Text section -
==============================

According to a report issued this week by the Office of the Defender General, Johnson died after an undiagnosed tumor blocked his airway. Johnson had complained for weeks about his medical condition and spent his final hours at Northern State Correctional Facility in Newport begging for help, the defender general found. Rather than treat him, prison officials threatened and restrained him, according to the report, and they learned of his death only after another inmate discovered he had stopped breathing.
According to the defender general, the Department of Corrections was "complicit in covering up its [medical] contractor's gross failure to provide live-saving care."

Johnson was 60 years old when he died. He was awaiting trial on charges of human trafficking and sexual assault of a minor.

In their first remarks on the incident since the report's release, Smith and Gov. Phil Scott expressed remorse Friday during one of the governor's twice-weekly press conferences.

"I'm extremely, extremely sorry for the loss to the family members of someone who is in our custody," Scott said. "We had a responsibility to take care of this person, and it appears we may have failed."

Asked if the state was responsible for Johnson's death, Scott said he wanted to learn more before coming to such a conclusion and argued that misdiagnoses happen "every single day." But, he added, "From what I've seen thus far, it appears that we made a tremendous amount of mistakes along the way."

Smith went further. "We are responsible for this, and we should take responsibility," he said. "There is no excuse for this."

==============================

The problem - Rewrite the part of the text on Johnson's death that opens with the words "Johnson was 60" and closes with "twice-weekly press conferences.", swapping "Friday" for "Thursday". Work only from the text on Johnson's death, with no outside knowledge.

Source data -

==============================

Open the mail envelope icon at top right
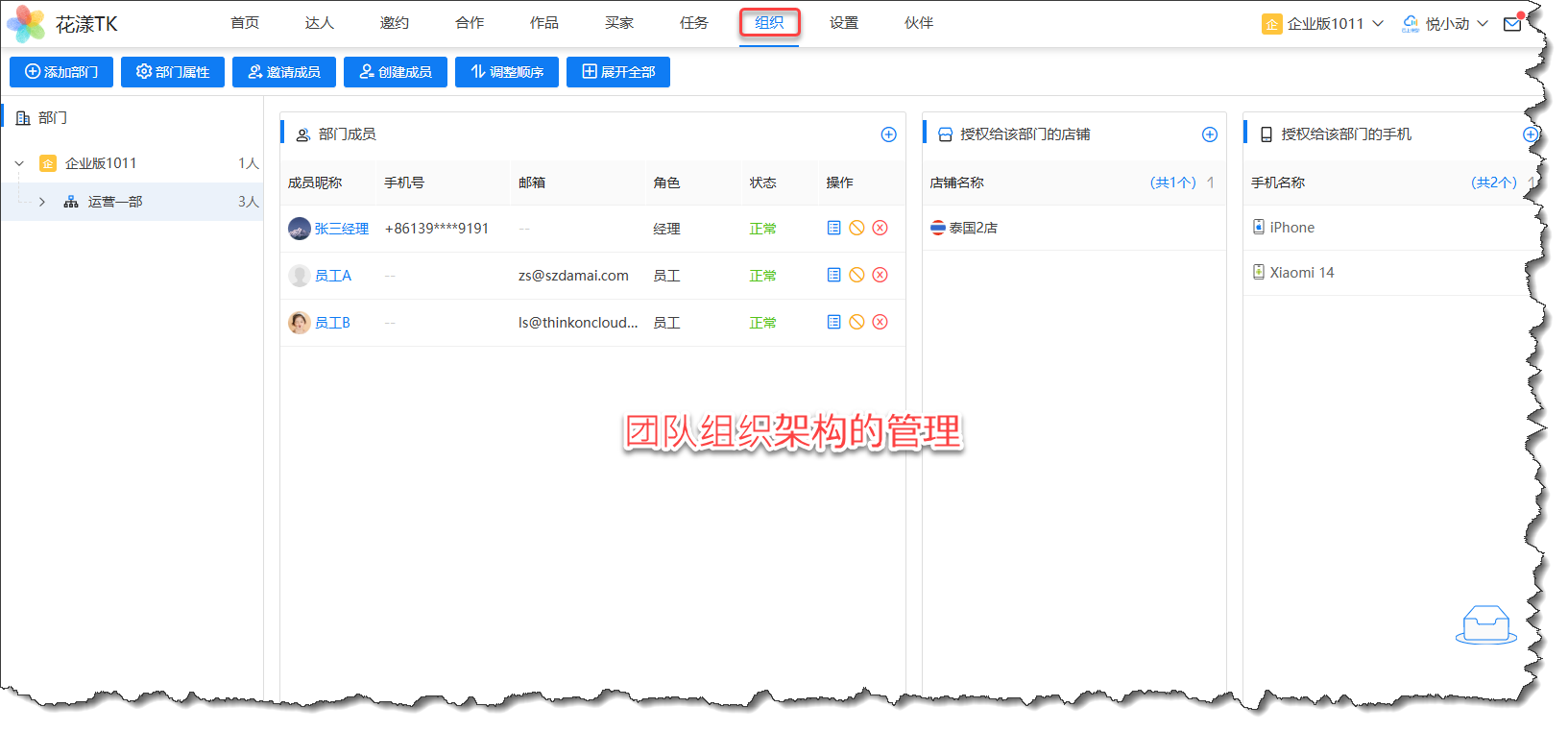 click(1512, 24)
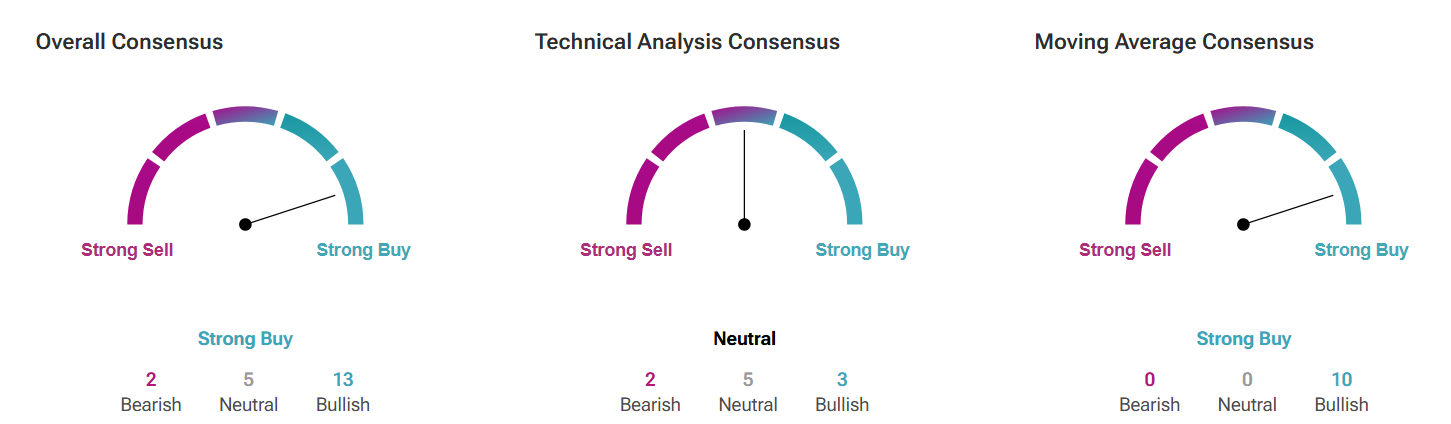Click the Technical Analysis Consensus heading
Image resolution: width=1451 pixels, height=424 pixels.
pos(687,42)
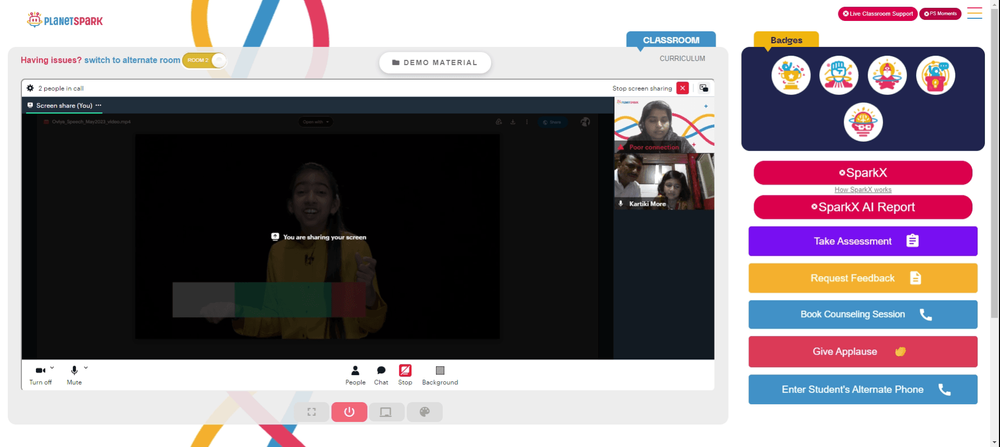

==============================

Answer below -
Johnson was 60 years old when he died. He was awaiting trial on charges of human trafficking and sexual assault of a minor.

In their first remarks on the incident since the report's release, Smith and Gov. Phil Scott expressed remorse Thursday during one of the governor's twice-weekly press conferences.